Dernier caractère de l’opéra de Gluck : c’est une tragédie avec chœurs, et par là s’achève sa ressemblance avec la tragédie grecque et la tragédie française, telle au moins que Racine encore, à la fin, l’a conçue et deux fois réalisée. « J’entrepris donc la chose ; et je m’aperçus qu’en travaillant sur le plan qu’on m’avait donné, j’exécutais en quelque sorte un dessein qui m’avait souvent passé dans l’esprit, qui était de lier, comme dans les anciennes tragédies grecques, le chœur et le chant avec l’action[3]… » On sait quelle est, dans un Orphée, dans une Alceste, dans une Iphigénie en Tauride, l’étroitesse et la force de ce lien, ou de cette liaison ; comment tantôt s’unissent et tantôt se répondent, se renforcent, le plus souvent plaintives, une voix seule et de nombreuses voix. Gluck a donné dans son œuvre une place, un rôle, un cœur à la foule. Autant que leurs héros, leurs rois et leurs reines, autour d’eux, avec eux, il a fait vivre, agir et souffrir les peuples. Il est de ces grands hommes dont on peut dire, comme l’Écriture, qu’ils « travaillent sur les nations. » Alceste, au début de la tragédie, se contente de mêler son angoisse aux alarmes de toute une ville en pleurs, et de là résulte la beauté collective, unanime, des premières scènes. Mais quand les paroles terribles de l’oracle ont mis le peuple en fuite et brisé, pour ainsi dire, le concert des voix et des âmes, cette rupture même donne une beauté plus poignante aux derniers monologues de la reine, de l’épouse abandonnée, et seule à soutenir désormais le double fardeau de la douleur commune et de sa propre douleur.
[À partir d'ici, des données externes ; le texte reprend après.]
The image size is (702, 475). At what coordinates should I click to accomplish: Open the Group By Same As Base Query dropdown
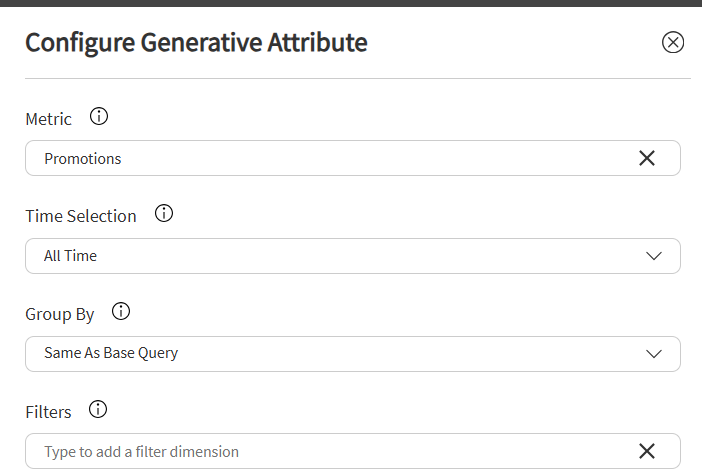coord(353,354)
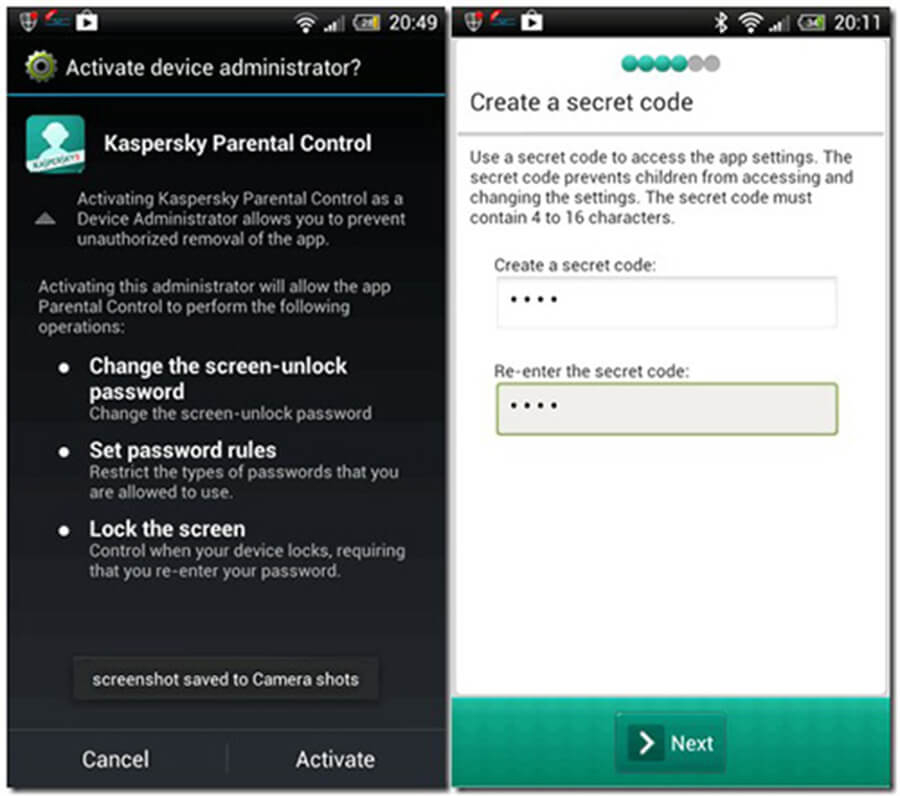This screenshot has width=900, height=796.
Task: Tap the Wi-Fi icon in right phone status bar
Action: pyautogui.click(x=750, y=23)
Au second acte d’Athalie, quand le chœur se dispersé à l’approche de la terrible reine (« Ah ! la voici, sortons, il la faut éviter »), il ne serait pas impossible de trouver comme une esquisse, moins tragique sans doute, de ce mouvement et de cet effet. Et si l’on se souvient que Racine avait conçu lui aussi, peut-être même écrit, et détruit, par scrupule, une Alceste ; qu’il a laissé le plan, en prose, du premier acte d’une Iphigénie en Tauride, alors on a quelque droit d’appeler « notre » Gluck, celui par qui tant de vœux de notre Racine ont été remplis.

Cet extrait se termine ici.